** BEGIN Record set **
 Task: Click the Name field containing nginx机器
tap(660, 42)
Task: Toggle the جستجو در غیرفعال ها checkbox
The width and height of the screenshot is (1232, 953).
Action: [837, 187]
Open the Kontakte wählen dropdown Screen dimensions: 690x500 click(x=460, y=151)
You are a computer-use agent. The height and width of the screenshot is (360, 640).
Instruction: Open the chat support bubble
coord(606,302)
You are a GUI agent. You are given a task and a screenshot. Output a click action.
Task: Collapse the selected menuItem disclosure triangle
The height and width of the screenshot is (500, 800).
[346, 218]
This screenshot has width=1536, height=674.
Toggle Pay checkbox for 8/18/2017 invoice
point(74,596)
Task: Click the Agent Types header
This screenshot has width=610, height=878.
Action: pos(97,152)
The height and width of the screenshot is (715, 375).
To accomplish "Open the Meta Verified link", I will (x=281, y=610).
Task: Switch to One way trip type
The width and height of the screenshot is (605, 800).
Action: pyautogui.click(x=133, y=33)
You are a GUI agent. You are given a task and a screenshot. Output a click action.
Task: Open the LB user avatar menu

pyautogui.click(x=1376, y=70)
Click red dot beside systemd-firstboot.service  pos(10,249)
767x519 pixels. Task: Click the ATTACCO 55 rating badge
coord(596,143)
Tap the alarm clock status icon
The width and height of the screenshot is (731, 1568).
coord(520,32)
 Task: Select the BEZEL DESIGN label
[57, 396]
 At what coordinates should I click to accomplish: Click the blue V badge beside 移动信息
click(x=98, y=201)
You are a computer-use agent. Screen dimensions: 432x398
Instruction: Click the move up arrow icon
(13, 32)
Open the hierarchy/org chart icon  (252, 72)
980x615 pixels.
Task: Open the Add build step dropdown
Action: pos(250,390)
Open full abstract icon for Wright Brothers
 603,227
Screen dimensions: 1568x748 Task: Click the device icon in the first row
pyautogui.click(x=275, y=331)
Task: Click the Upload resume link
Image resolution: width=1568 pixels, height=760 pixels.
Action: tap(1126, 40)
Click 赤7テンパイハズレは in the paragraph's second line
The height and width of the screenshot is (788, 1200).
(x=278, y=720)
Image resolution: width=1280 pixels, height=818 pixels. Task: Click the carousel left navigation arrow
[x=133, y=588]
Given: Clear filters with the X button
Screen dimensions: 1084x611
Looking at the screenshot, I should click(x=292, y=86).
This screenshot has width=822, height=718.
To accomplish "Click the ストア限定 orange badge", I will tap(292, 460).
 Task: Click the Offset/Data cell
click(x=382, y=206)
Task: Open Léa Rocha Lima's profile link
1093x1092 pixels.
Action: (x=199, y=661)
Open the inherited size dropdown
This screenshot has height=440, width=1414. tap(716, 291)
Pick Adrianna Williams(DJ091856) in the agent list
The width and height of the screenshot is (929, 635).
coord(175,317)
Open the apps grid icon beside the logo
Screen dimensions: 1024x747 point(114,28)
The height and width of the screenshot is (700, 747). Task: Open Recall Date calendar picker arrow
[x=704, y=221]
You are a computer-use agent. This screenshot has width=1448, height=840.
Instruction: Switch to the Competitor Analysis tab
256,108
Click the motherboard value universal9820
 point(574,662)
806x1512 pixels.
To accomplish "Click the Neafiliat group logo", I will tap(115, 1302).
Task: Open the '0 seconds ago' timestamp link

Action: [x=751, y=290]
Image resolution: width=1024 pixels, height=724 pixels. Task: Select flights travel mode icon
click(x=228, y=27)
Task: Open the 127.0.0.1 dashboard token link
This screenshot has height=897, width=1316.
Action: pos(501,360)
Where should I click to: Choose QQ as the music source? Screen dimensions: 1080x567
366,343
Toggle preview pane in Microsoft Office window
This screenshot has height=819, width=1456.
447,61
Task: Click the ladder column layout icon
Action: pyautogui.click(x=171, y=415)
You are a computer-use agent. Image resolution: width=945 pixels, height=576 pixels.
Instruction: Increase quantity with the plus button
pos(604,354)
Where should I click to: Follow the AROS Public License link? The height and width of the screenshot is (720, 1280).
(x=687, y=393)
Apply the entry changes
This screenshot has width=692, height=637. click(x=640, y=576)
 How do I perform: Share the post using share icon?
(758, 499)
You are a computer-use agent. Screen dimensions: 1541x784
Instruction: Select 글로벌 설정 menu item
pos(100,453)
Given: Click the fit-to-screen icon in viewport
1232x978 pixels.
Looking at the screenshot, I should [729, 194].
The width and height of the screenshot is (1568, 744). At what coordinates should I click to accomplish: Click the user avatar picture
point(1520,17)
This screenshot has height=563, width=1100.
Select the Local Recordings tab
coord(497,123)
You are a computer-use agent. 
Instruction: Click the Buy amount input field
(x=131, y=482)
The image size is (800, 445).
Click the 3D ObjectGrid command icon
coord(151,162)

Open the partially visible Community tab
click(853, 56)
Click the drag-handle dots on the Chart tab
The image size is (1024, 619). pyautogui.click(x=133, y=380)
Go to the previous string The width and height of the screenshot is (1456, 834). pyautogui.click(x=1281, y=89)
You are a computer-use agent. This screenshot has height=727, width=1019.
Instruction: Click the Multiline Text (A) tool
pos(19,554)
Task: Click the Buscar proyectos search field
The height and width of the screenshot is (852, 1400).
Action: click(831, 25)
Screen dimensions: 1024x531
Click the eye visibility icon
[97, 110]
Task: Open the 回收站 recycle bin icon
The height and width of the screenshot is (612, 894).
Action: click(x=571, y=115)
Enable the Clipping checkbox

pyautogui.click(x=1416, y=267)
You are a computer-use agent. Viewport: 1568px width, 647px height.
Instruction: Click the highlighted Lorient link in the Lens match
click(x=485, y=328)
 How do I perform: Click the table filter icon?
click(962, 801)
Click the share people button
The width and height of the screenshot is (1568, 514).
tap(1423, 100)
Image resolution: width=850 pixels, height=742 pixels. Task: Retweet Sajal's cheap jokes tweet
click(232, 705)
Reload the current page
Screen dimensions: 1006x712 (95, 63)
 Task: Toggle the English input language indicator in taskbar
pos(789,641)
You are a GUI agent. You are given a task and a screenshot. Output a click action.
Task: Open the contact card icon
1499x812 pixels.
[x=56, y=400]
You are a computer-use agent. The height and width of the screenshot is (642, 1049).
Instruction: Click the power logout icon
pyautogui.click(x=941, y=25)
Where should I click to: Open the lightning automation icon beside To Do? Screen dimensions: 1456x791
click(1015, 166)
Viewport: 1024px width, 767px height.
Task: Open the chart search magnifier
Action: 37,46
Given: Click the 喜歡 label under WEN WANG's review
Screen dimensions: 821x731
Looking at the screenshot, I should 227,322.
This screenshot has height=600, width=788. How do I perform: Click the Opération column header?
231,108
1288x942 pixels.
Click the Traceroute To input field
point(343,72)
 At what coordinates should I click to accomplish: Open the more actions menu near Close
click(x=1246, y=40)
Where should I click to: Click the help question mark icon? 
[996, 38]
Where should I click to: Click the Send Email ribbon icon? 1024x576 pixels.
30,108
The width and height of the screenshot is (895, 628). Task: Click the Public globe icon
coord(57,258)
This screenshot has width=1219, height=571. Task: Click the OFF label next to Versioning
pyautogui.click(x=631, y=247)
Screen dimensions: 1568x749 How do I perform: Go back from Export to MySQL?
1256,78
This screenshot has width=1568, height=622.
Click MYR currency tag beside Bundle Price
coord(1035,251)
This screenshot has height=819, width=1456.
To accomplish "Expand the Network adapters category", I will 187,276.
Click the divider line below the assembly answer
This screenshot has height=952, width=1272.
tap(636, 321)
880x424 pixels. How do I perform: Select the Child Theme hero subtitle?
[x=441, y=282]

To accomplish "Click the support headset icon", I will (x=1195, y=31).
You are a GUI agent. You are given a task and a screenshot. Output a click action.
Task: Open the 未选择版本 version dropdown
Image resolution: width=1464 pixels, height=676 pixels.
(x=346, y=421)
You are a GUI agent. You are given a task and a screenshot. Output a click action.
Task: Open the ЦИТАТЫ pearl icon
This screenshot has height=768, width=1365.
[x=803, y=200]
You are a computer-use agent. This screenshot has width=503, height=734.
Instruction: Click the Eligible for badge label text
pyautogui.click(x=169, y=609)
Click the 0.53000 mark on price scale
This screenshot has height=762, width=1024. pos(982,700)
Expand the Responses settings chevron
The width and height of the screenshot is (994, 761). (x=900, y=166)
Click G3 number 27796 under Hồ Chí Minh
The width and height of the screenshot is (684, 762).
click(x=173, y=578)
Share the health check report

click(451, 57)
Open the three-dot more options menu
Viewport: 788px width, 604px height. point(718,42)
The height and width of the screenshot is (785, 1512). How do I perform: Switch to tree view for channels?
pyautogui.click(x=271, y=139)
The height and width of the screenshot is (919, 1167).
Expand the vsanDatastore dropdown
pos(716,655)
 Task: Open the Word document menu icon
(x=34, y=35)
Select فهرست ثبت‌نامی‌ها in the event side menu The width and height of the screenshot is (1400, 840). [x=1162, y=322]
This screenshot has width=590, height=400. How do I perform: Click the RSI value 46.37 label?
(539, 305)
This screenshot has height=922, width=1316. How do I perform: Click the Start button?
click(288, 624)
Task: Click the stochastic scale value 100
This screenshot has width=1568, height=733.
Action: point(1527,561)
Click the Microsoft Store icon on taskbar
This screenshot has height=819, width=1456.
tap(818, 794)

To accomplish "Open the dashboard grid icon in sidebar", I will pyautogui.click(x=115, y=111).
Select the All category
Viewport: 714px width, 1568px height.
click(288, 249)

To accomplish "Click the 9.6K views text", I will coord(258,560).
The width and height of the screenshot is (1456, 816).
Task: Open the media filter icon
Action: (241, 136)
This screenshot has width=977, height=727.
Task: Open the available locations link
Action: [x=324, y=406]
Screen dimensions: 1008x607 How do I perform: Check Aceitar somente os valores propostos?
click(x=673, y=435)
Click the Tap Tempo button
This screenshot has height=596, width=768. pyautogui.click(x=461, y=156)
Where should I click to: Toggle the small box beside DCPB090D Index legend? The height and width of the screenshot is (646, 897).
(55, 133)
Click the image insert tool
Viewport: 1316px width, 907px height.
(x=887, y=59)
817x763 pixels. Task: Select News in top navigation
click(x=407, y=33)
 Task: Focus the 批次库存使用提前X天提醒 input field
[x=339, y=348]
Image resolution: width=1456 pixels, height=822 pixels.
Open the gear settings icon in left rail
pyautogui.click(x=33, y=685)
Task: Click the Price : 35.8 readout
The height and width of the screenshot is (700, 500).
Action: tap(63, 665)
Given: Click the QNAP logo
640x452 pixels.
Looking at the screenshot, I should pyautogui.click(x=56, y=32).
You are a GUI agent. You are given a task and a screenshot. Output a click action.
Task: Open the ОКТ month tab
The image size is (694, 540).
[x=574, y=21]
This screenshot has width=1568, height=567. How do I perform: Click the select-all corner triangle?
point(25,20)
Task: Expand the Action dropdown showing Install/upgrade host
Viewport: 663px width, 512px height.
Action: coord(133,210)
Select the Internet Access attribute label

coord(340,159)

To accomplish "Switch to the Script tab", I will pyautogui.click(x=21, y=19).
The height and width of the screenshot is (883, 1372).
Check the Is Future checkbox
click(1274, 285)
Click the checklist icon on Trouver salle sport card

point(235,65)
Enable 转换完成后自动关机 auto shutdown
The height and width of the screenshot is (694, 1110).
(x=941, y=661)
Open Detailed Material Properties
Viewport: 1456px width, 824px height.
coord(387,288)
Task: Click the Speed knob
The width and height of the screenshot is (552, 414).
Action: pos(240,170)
** END Record set **
Exercise requirements:
Rewrite the material from the line with "This screenshot has width=1219, height=571." up to and including the line with "coord(1035,251)", putting "Encryption" in place of "Versioning" and keeping everything else the same.

Solution to the problem:
This screenshot has width=1219, height=571. Task: Click the OFF label next to Encryption
pyautogui.click(x=631, y=247)
Screen dimensions: 1568x749 How do I perform: Go back from Export to MySQL?
1256,78
This screenshot has width=1568, height=622.
Click MYR currency tag beside Bundle Price
coord(1035,251)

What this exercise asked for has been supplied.